> PASSAGE PROVIDED:
==============================

# 4/8 morning-- Pensacola Beach



## John B. (Oct 2, 2007)

Cold this morning... 48°, hard NE wind 15-18mph. Clear water, small groundswell. 

First time out this year. Fished a 5 rod spread. Had the first bite before I could sit down. Caught 3 more by 9:30, and had hooks pull on 2 more... not bad for being so cloudy.









Sent from my SM-G950U using Tapatalk


----------



## PastorJack (Jun 25, 2014)

Looks like you had a great time.


----------



## Boat-Dude (Sep 24, 2011)

Good dinner, good job John. To cold fur meh.


----------



## John B. (Oct 2, 2007)

It was really cold... I dug a hole to get out of the wind 

Sent from my SM-G950U using Tapatalk


----------



## Boat-Dude (Sep 24, 2011)

hahaha


----------



## GROUPERKING (Sep 28, 2011)

Way to go John ! I didn't know that you pompano .


----------



## John B. (Oct 2, 2007)

GROUPERKING said:


> Way to go John ! I didn't know that you pompano .


Oh yeah... wish it was as good as it used to be... 25 years ago, 4 pomps would be piss poor... I remember being a kid and being the only people on the beach... 20-30 fish days were not uncommon... now everyone is doing it. 🤷*♂. So if I don't wake up by 6, I don't waste my time trying to fight the crowds.

Sent from my SM-G950U using Tapatalk


----------



## jaster (Oct 7, 2007)

What do you look for to determine where to set up? A breaknin the bars? Or just close to the parking lot, lol


----------



## John B. (Oct 2, 2007)

==============================

> YOUR TASKS:
• a. In the Pensacola Beach fishing thread, copy the passage starting at "Oh yeah... wish" and ending at "(Oct 7, 2007)", and substitute "tourists" for "crowds".
• b. Answer these questions from the Pensacola Beach fishing thread:
(i) What was the temperature that morning?
(ii) How many rods did John B. fish with?
(iii) What did John B. do to get out of the wind?
• c. Extend the Pensacola Beach fishing thread past its last post.
The lines that come after this have nothing to do with the Pensacola Beach fishing thread.

> DATASET EXCERPT:
==============================

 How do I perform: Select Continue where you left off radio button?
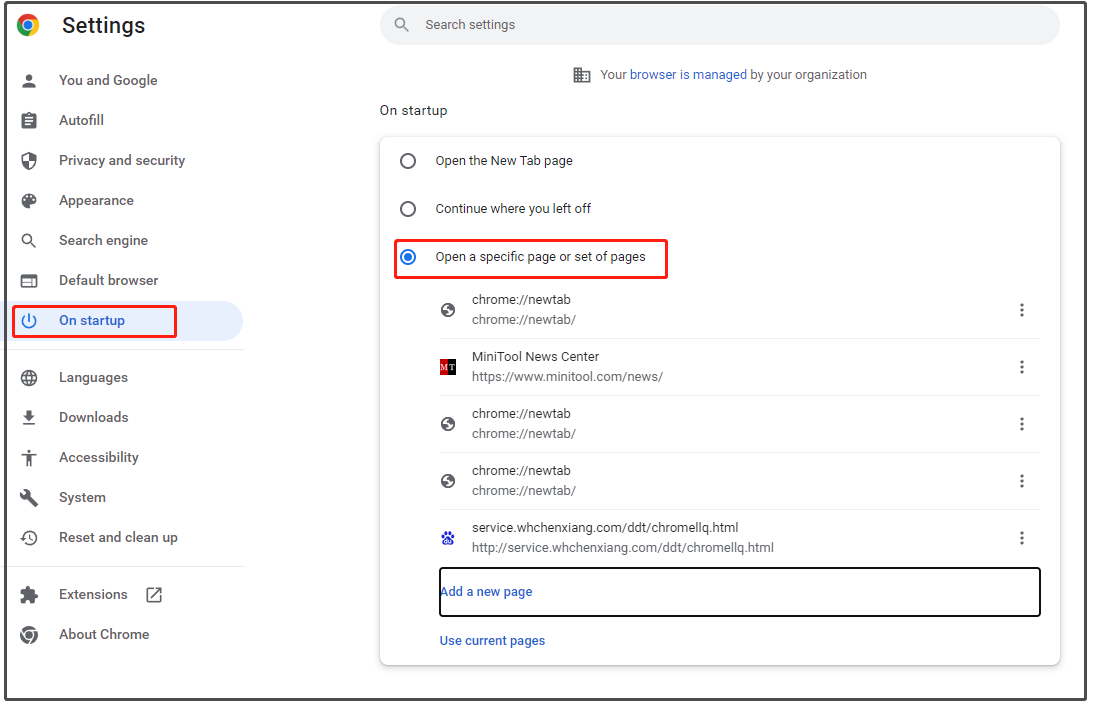408,209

==============================

> RESPONSES PER TASK:
• a.
Oh yeah... wish it was as good as it used to be... 25 years ago, 4 pomps would be piss poor... I remember being a kid and being the only people on the beach... 20-30 fish days were not uncommon... now everyone is doing it. 🤷*♂. So if I don't wake up by 6, I don't waste my time trying to fight the tourists.

Sent from my SM-G950U using Tapatalk


----------



## jaster (Oct 7, 2007)

• b.
(i) 48°
(ii) Five
(iii) He dug a hole.

• c.
jaster said:


> What do you look for to determine where to set up? A breaknin the bars? Or just close to the parking lot, lol


If the surf is about 2 feet, it makes it easier to find a hole, it'll be where the waves aren't breaking. It's essentially a wash out, where one would get caught in a rip current. If it's fat calm, I don't think it matters where you set up... a lot of people try to throw out as far as they can... I don't believe in that. Waste of time and effort. 

Sent from my SM-G950U using Tapatalk


----------



## Woody Forbs (Feb 14, 2018)

What was on the hooks?

Double droppers w/ circles?


----------



## Jason (Oct 2, 2007)

Come on, you should have been at work brother!!! At least you caught enough fer you and momma!


----------



## SurfFishingMeister (Aug 18, 2015)

That amazes me that you used to catch 20 in a day! Wow absolutely unbelievable. Thanks for sharing.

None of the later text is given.